The response to combination of four drugs was around 87% - 100% in several studies. Nelson et al[11] found that the ulcer cure and eradication rate of H pylori with BSOMT in a 2 d and 7 d regimen were 95.7% and 76.1%, and 98% and 100%, respectively. In studies using BSTMO combination, the eradication rate of H pylori was 96% in the metronidazole sensitive group and 82% in the metronidazole resistant group[28]. The rate of H pylori eradication with the same protocol in our study was much lower compared to previous trials, but significantly higher than two other protocols we used. This shows the necessity for studying some geographic factors.

Smoking; one of the parameters of antibiotic resistance in literature, was restrained during the inclusion phase of this study. We studied two other factors associated with H pylori eradication failure, namely the grade of H pylori density and gastritis. Our findings suggested that the eradication was more difficult in patients who had high total or corpus H pylori density. Georgopoulos et al[21] found no relation between eradication and H pylori density or the severity of gastritis. Yang et al[8] reported a lower total bacterial density in the eradicated group. In our study corpus and total (sum of H pylori density in antrum and corpus) H pylori densities were higher in patients with eradication failure compared to the successfully eradicated group. Consequently, the factors affecting H pylori density can be expected to affect the eradication rate. Some studies on this issue showed that some factors related with host or bacteria could affect H pylori density in gastric mucosa[21,29-31].

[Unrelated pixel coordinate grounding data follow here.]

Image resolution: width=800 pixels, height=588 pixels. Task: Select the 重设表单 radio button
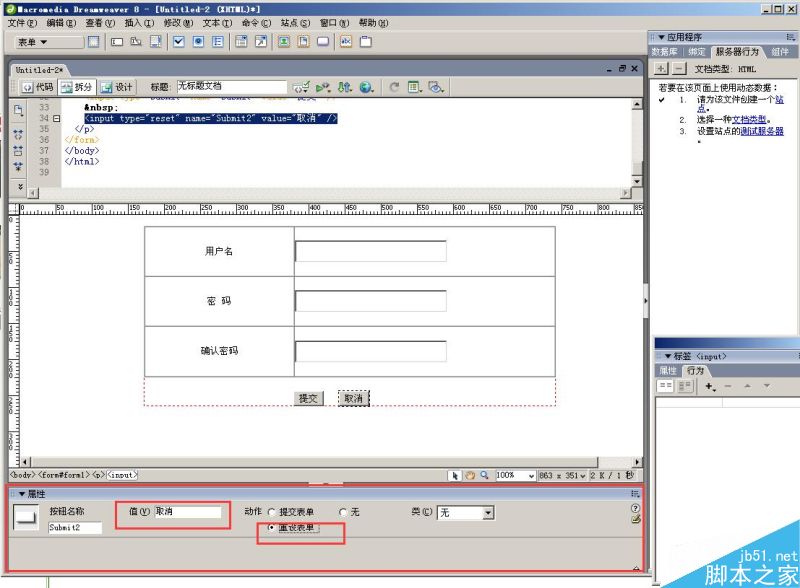click(272, 527)
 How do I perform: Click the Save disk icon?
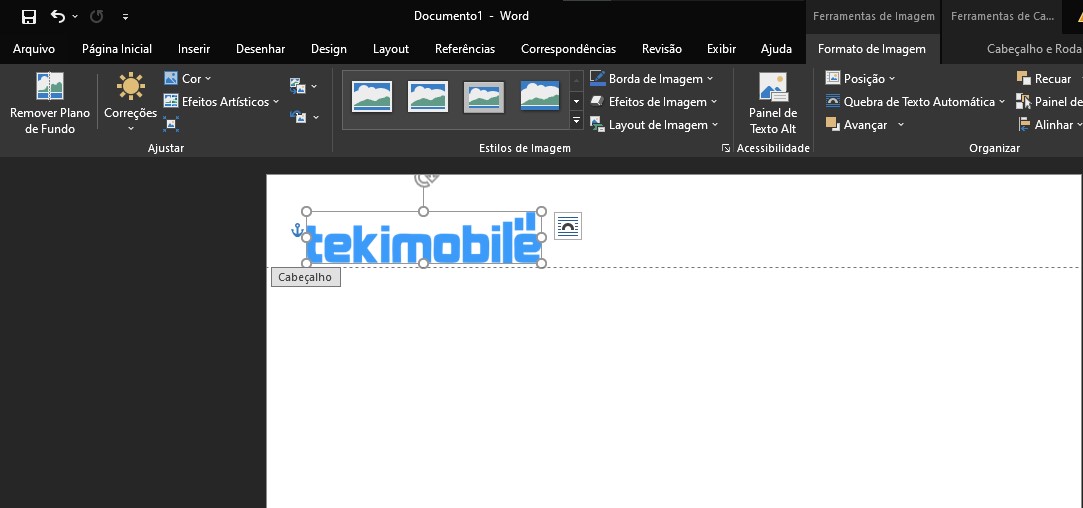coord(28,17)
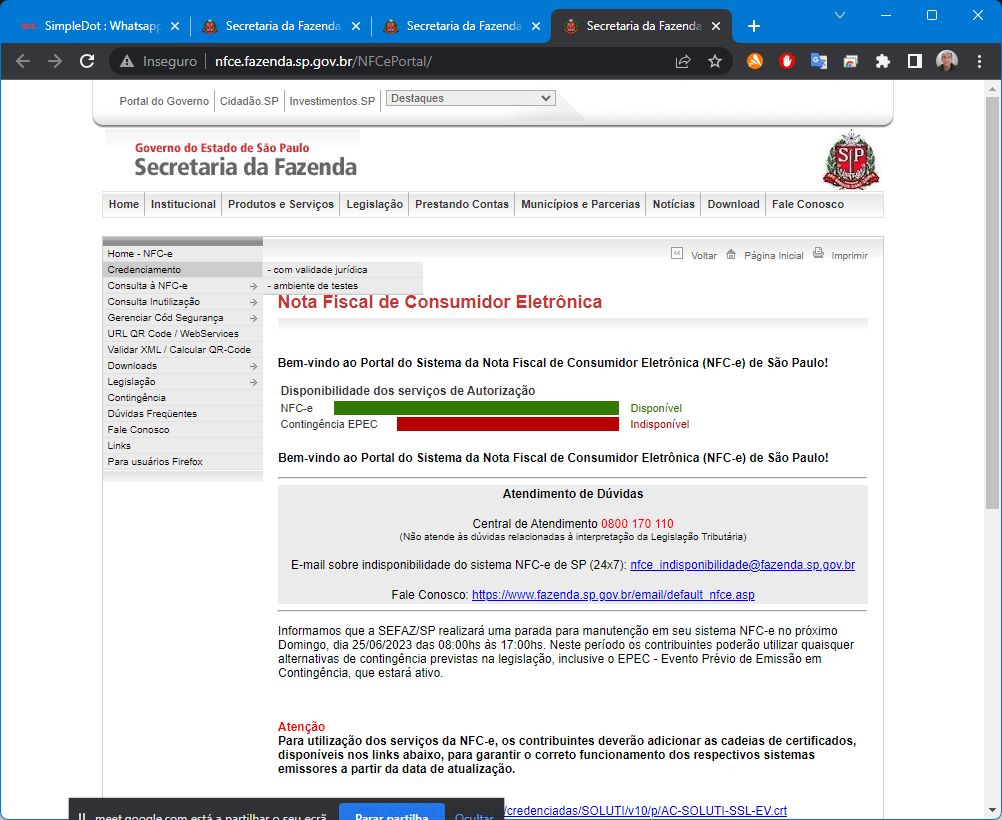Click the browser reload page icon

pos(87,61)
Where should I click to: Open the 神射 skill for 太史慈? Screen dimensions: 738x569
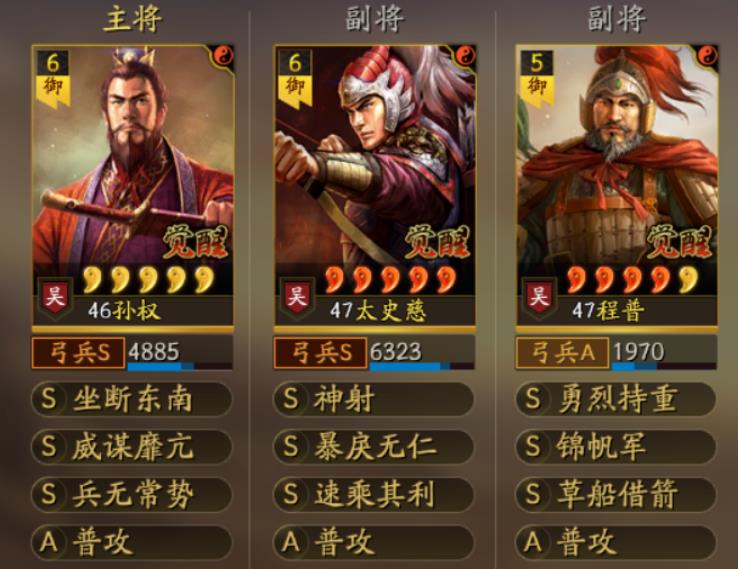coord(374,399)
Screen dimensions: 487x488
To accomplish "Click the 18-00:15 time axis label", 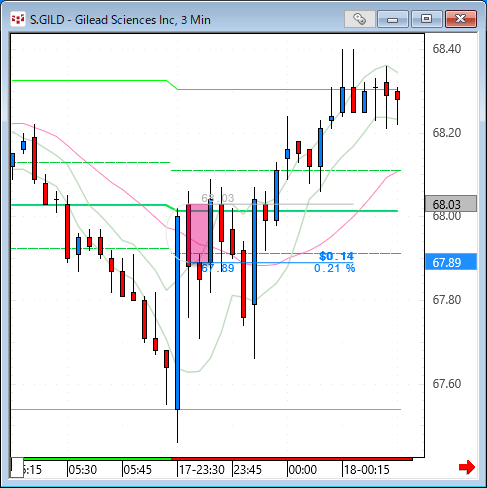I will 367,470.
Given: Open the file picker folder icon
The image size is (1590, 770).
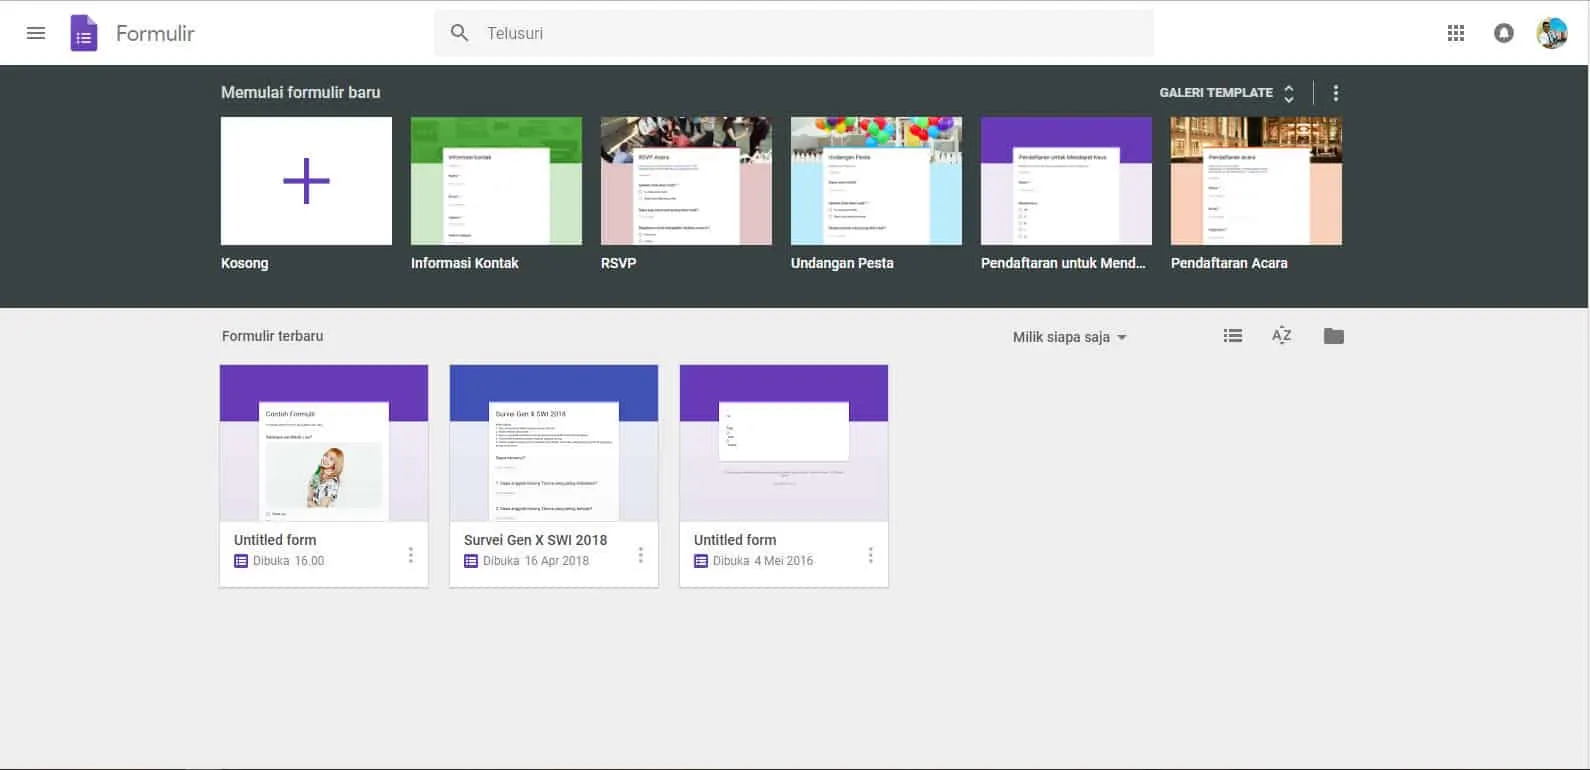Looking at the screenshot, I should 1333,336.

The patients’ lifetime exposure to several kinds of antibiotics could cause resistance and this might partly explain the difference noted in the age groups with respect to H pylori eradication rate[32].

Another factor that can contribute to the resistance to antibiotic treatment is intracellular settling of bacteria. The examples of this fact were some chronic infections such as tuberculosis and brucellosis for which a long term use of antibiotics was required[33,34]. The difficulty in eradication treatment of H pylori may in part be due to intracellular location of these bacteria since H pylori has been shown to penetrate into cells in cell cultures[35]. This suggestion was firmly supported when 14 d regimens were shown to be more effective than 7 d regiments as reported in this and previous studies.

The rate of eradication we encountered was significantly lower than those in literature, which suggests further studies concerning the mechanisms underlying the eradication failure in our community should be designed.